Se fechar os olhos consigo sentir a brisa na face...
Não é fria nem quente... Não é Primavera, nem Verão nem Outono nem Inverno...
É apenas um dia algures num tempo que não existe... Num dia que não tem horas...
Os meus pés estão descalços e enterram-se na terra castanha como se precisassem de criar raízes... Abro os braços e inclino a cabeça para trás para deixar o meu corpo receber todo aquele calor que vem do horizonte pintado de vermelho...

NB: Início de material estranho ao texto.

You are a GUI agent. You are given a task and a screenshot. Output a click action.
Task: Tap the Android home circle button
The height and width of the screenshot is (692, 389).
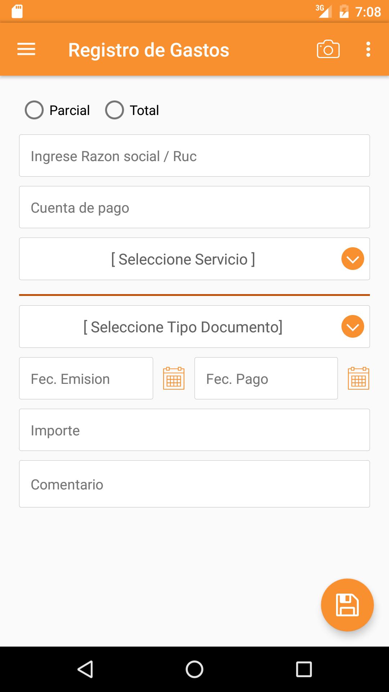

Respiro fundo e começo a correr. devagar. de olhos fechados. mais rápido. confio no chão que piso, no cheiro que sinto entrar pelos meus pulmões a dentro... A minha respiração torna-se ofegante, o meu corpo treme do impacto dos pés na terra escura... os meus olhos continuam fechados como no início...
é tão bom não ter tempo dentro de mim e poder correr para o infinito sem nunca morrer! Porque a morte não existe na sua complexidade mas sim na sua simplicidade...

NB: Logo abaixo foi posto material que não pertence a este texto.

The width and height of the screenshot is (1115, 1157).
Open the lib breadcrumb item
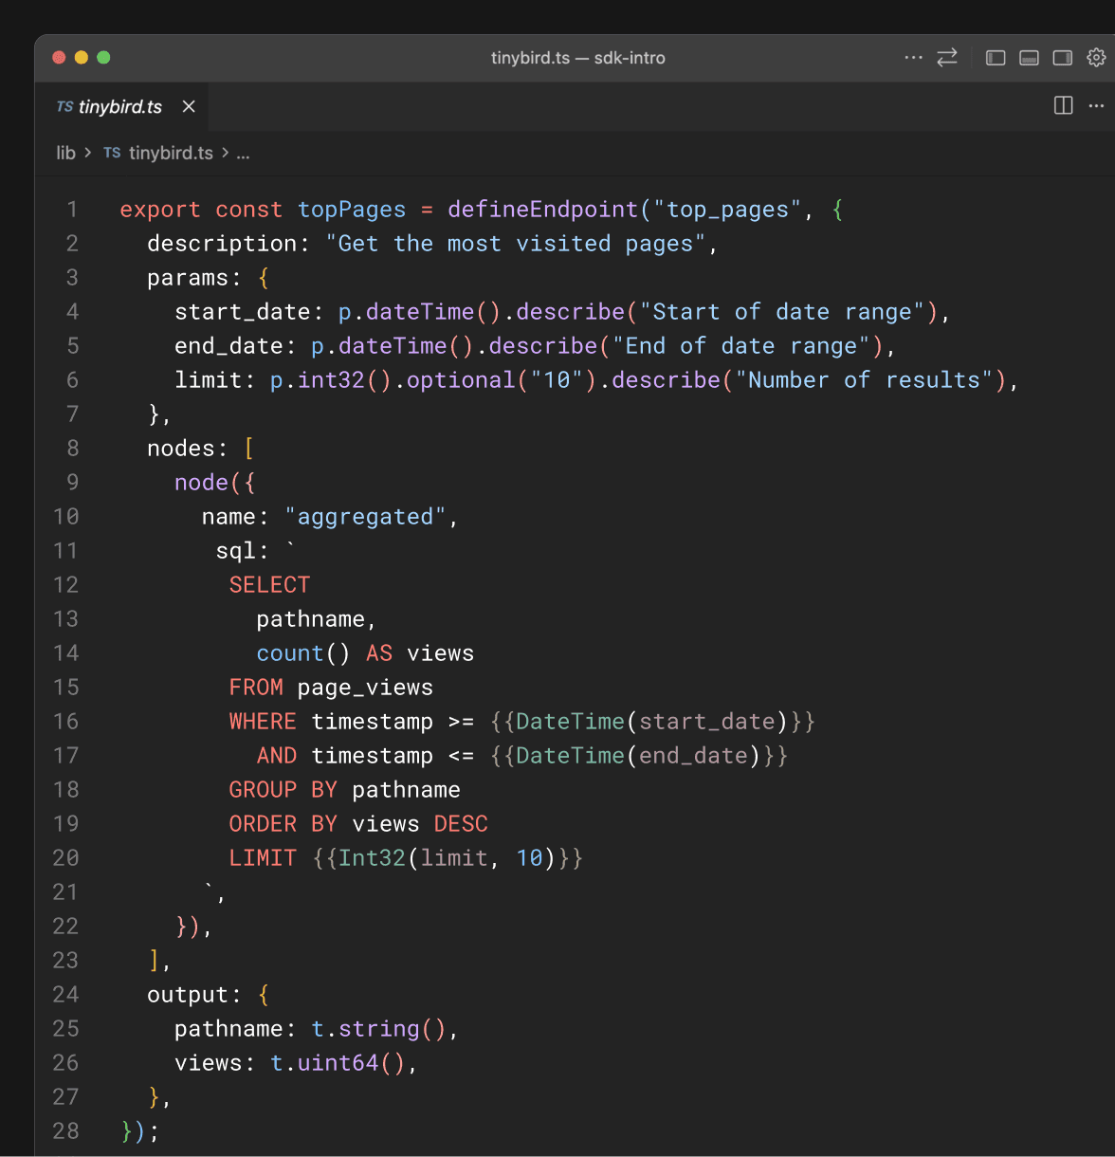[x=65, y=153]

Páro e oiço.me respirar. o peito sobe e desce, sinto um pingo de suor escorrer ao longo da face e cair na terra limpa... deixo os meus joelhos tombarem e assim me deixo ficar até o sol se pôr e a lua me vir buscar...



Mari Boine - Elle


Um dia vou ter um monte alentejano, com uma casinha branca no cimo.
Um dia mudo-me para o campo e planto-me lá.